● Problem requirements: Look below for the lines from the one with "Screen dimensions: 94x705" to the one with "Click the deactivated", and copy exactly those lines, both ends included.

● Source data:
-- Opening Marker --

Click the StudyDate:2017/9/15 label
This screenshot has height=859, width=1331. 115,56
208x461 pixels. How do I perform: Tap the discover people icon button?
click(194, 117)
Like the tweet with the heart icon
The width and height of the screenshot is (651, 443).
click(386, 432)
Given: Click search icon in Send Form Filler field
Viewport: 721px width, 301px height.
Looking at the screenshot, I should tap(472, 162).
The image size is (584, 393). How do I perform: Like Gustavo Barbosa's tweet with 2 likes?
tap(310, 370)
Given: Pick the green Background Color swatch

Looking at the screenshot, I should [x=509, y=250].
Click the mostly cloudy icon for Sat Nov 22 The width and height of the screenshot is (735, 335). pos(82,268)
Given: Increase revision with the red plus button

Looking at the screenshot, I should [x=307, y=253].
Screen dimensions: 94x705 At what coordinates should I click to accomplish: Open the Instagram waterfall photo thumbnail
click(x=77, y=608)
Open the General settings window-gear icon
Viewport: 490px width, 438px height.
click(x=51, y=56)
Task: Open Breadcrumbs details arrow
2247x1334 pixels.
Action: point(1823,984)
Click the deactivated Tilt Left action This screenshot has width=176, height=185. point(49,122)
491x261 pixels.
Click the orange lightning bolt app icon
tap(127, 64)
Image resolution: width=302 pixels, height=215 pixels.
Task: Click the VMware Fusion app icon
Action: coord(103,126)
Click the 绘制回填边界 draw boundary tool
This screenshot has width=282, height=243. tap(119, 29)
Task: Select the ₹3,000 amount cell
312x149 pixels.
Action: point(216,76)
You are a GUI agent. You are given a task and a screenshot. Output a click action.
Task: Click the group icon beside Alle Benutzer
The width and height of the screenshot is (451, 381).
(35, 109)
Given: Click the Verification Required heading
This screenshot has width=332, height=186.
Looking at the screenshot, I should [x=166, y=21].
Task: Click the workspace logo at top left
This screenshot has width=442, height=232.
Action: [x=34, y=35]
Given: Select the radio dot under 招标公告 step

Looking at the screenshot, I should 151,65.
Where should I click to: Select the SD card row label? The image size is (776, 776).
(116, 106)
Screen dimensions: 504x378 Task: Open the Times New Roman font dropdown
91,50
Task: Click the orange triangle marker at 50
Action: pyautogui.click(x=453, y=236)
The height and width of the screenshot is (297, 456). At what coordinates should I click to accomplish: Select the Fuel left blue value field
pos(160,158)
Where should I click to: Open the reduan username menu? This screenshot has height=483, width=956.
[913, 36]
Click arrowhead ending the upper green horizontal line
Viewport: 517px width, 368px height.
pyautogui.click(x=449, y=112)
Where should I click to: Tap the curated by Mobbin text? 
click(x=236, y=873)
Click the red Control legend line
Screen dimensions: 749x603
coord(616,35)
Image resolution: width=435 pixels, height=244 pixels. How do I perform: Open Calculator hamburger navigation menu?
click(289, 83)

-- Closing Marker --

● Solution for this exercise:
Screen dimensions: 94x705 At what coordinates should I click to accomplish: Open the Instagram waterfall photo thumbnail
click(x=77, y=608)
Open the General settings window-gear icon
Viewport: 490px width, 438px height.
click(x=51, y=56)
Task: Open Breadcrumbs details arrow
2247x1334 pixels.
Action: point(1823,984)
Click the deactivated Tilt Left action This screenshot has width=176, height=185. point(49,122)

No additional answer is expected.